Подходила Олёна медленно, как ни торопилась, стала оскальзываться, на всякой кочке запинаться, будто силы волшебные тоже таяли, вместе со светом уходили. Есть хотелось все больше, в тепло и сухость, ноги отогреть, обмыть в теплой водичке, не стылой болотной мути. Накатил вдобавок ужас — а ну как утопнет? Спасать её сейчас уж точно никто не явится, да и кто бы явился? Олёна наморщила лоб. Кто бы явился, действительно? Дед? Так преставился давненько, светлая ему память, а на кого ещё она, одиночка, могла полагаться привыкнуть?
На ум ничего не шло, Олёна больше закуталась в истрепанный платок, опасливо ступила на следующую кочку и опять едва не навернулась. Постаралась понять, как здесь оказалась, и поняла, что заплутала! Посередь болота, в краях незнакомых, совершенно одна и самостоятельно!
Накатила паника, пришлось встать, отдышаться, напомнить себе, что она не малявка беззащитная, а девушка решительная, ежели надо, и за косу сама себя из болота вытянет, было ведь так однажды…
Или не было?
В голове сплошные вопросы проносились, воспоминания не вспоминались толком, так только, урывками из обрывков, ничего не проясняя. Олёна на себя же разозлилась и пошла вперед дальше. Идти стало легче, как будто с неё ношу дополнительную кто-то снял, хотя и непонятно было, куда она собственно идёт. Но раз она туда шла, наверное, там при свете солнца что-то хорошее видно было?

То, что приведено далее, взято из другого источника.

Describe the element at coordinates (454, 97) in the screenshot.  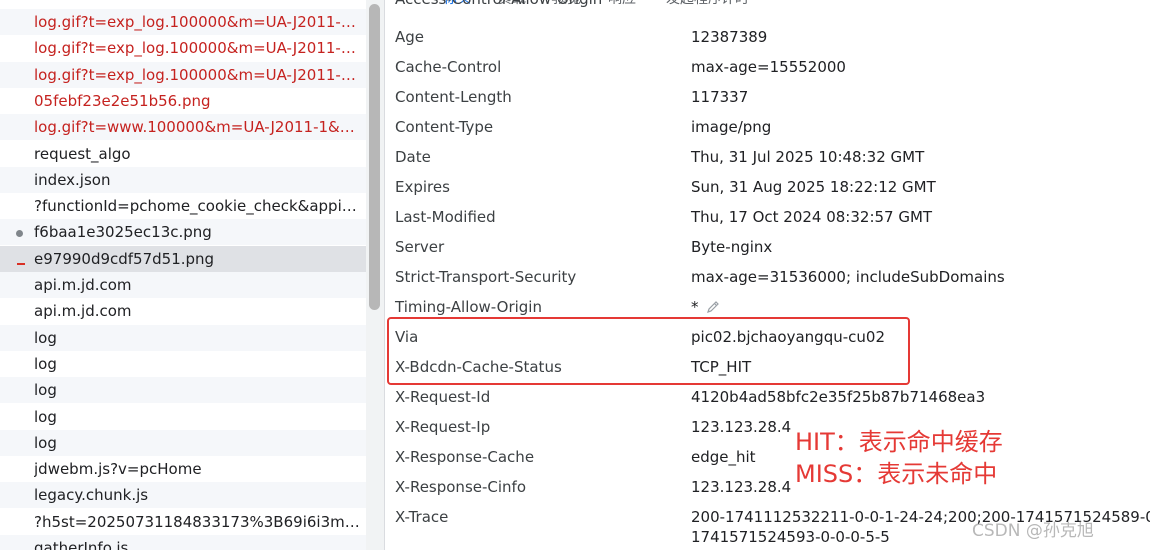
I see `header-name: Content-Length` at that location.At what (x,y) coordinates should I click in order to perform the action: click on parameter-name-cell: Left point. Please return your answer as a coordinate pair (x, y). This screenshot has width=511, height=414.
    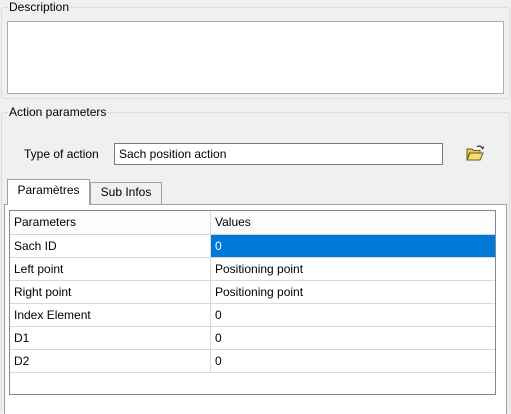
    Looking at the image, I should click on (110, 269).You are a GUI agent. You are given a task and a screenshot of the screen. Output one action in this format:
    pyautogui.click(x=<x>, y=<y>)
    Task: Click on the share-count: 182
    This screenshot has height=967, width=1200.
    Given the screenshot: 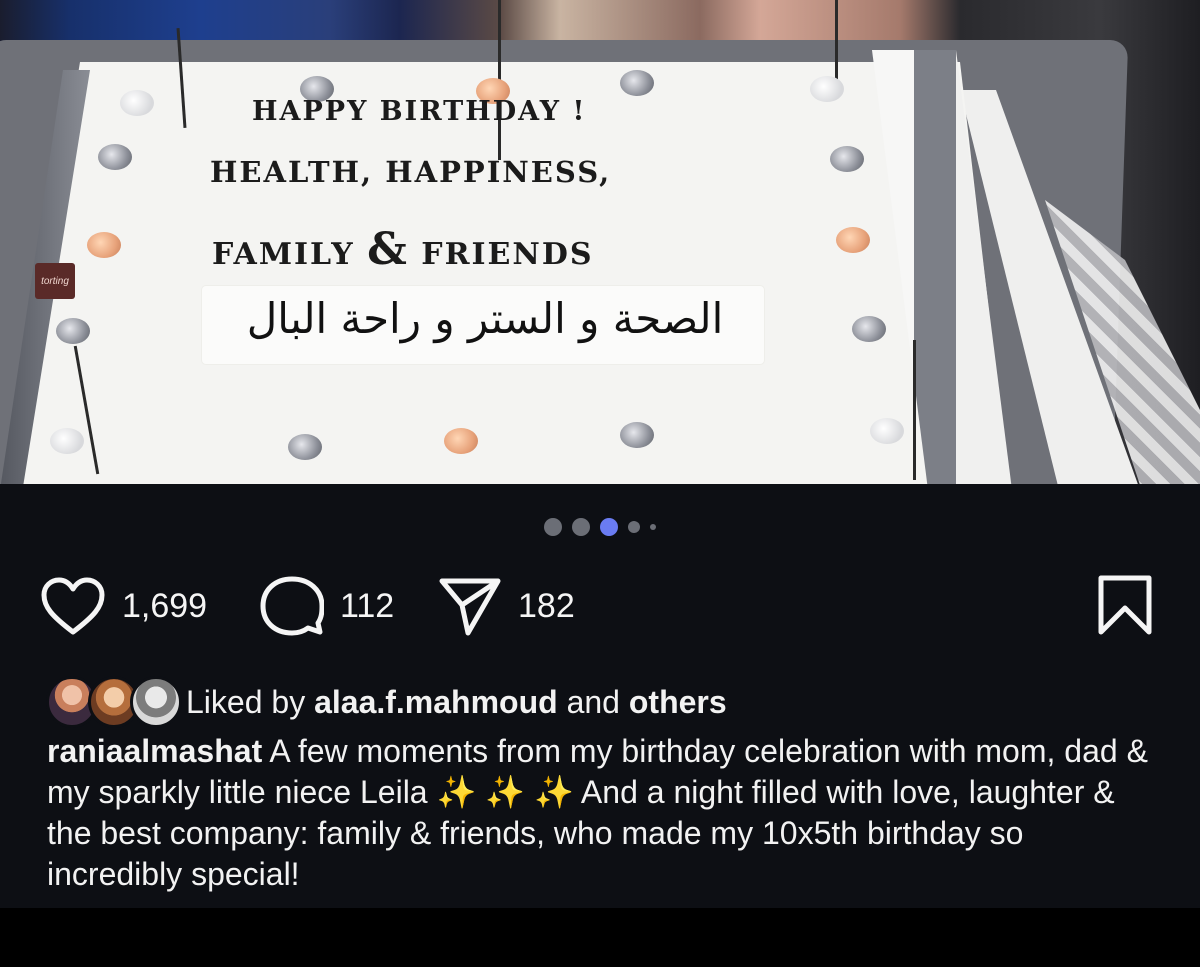 What is the action you would take?
    pyautogui.click(x=546, y=606)
    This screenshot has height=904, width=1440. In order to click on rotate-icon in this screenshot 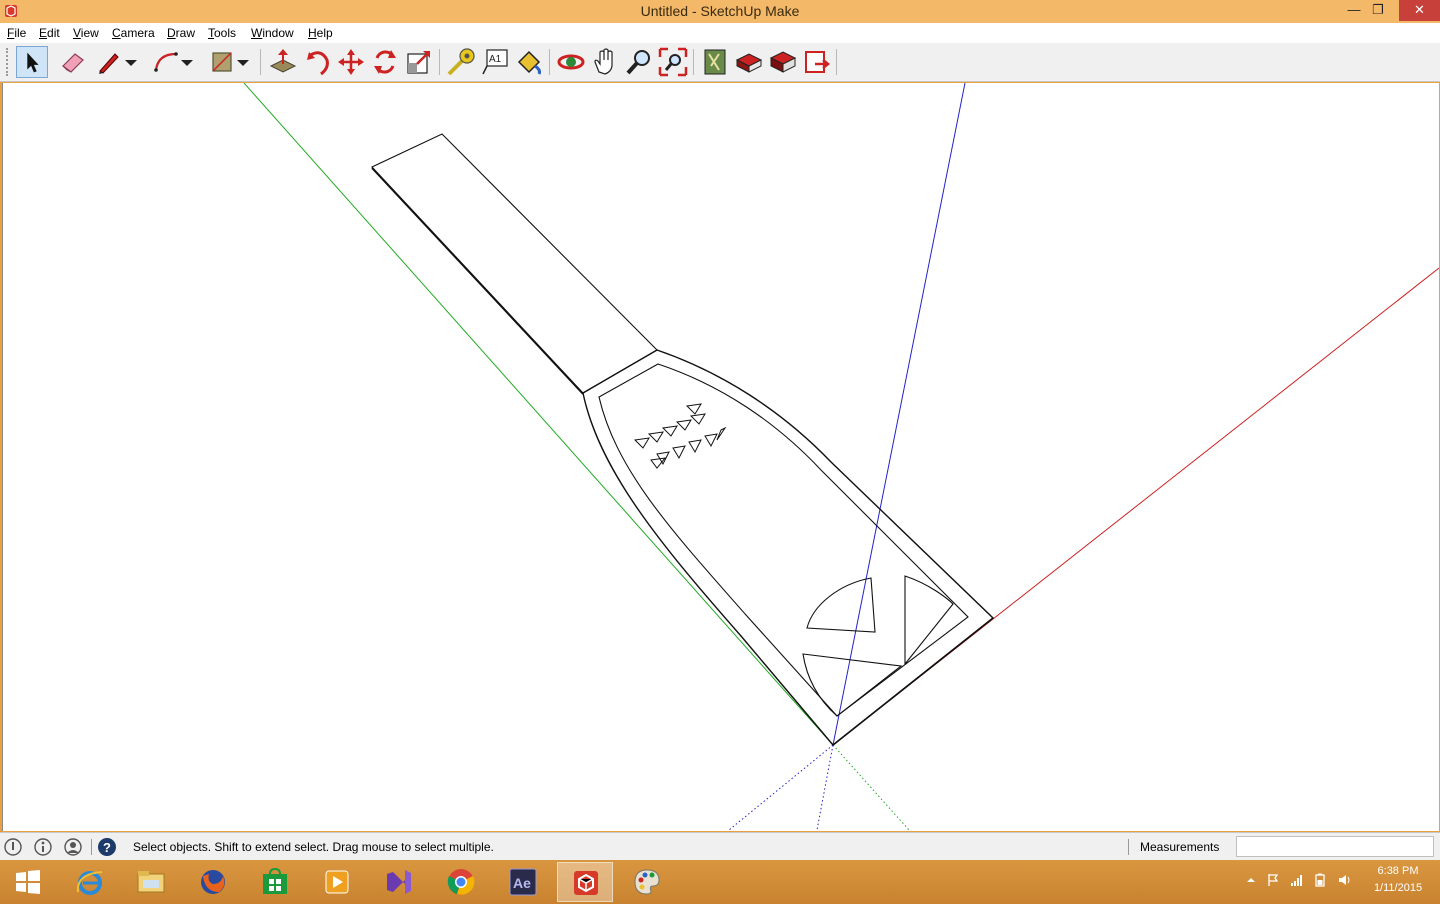, I will do `click(385, 62)`.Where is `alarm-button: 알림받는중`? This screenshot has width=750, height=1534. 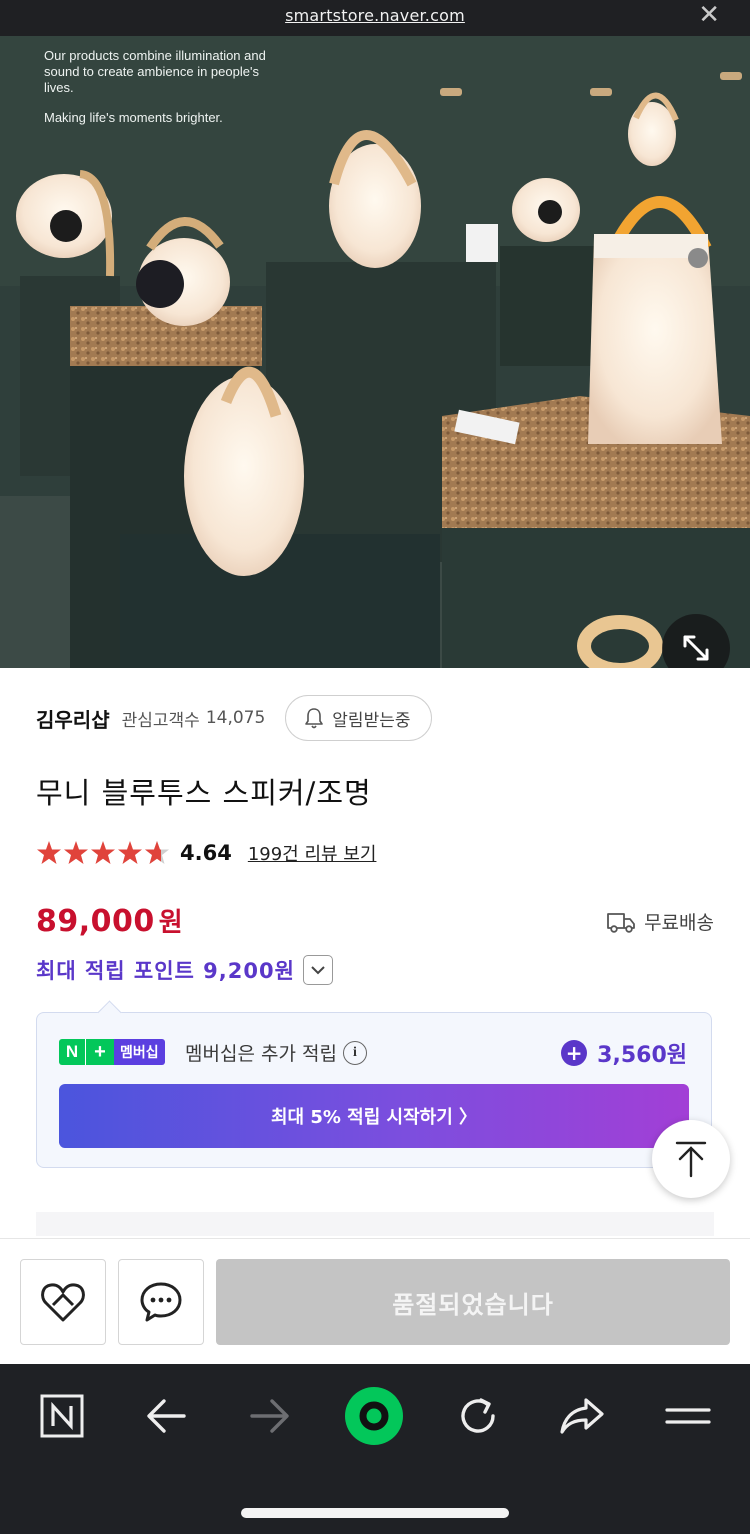
alarm-button: 알림받는중 is located at coordinates (358, 718).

Вопрос назойливо в голове крутился, а Олёна всё шла и шла, не замечая ничего, ни воды холодной в намотках, ни темени грозной, ни ветра стылого, что-то ещё пострашнее где-то за углом затаилось, неувиденное, непонятное, оттого и опасное по-настоящему, до ужаса.
Дорога лучше не становилась, но идти было очень просто, поэтому Олёна сразу заметила крохотный рыжий огонёк промеж дерев, отражающийся в воде, человеческий, живой и светлый огонёк. Она ускорила шаг и через полчаса вышла на проталину, где слева поднимался пар, как от горячей воды, справа темнело что-то квадратное, а перед ним, не выхватывая это «что-то» из темноты, горел костерок. Да занятно так горел — без дров, без дыма, чисто так и надо, по волшебству словно бы, по слову магическому!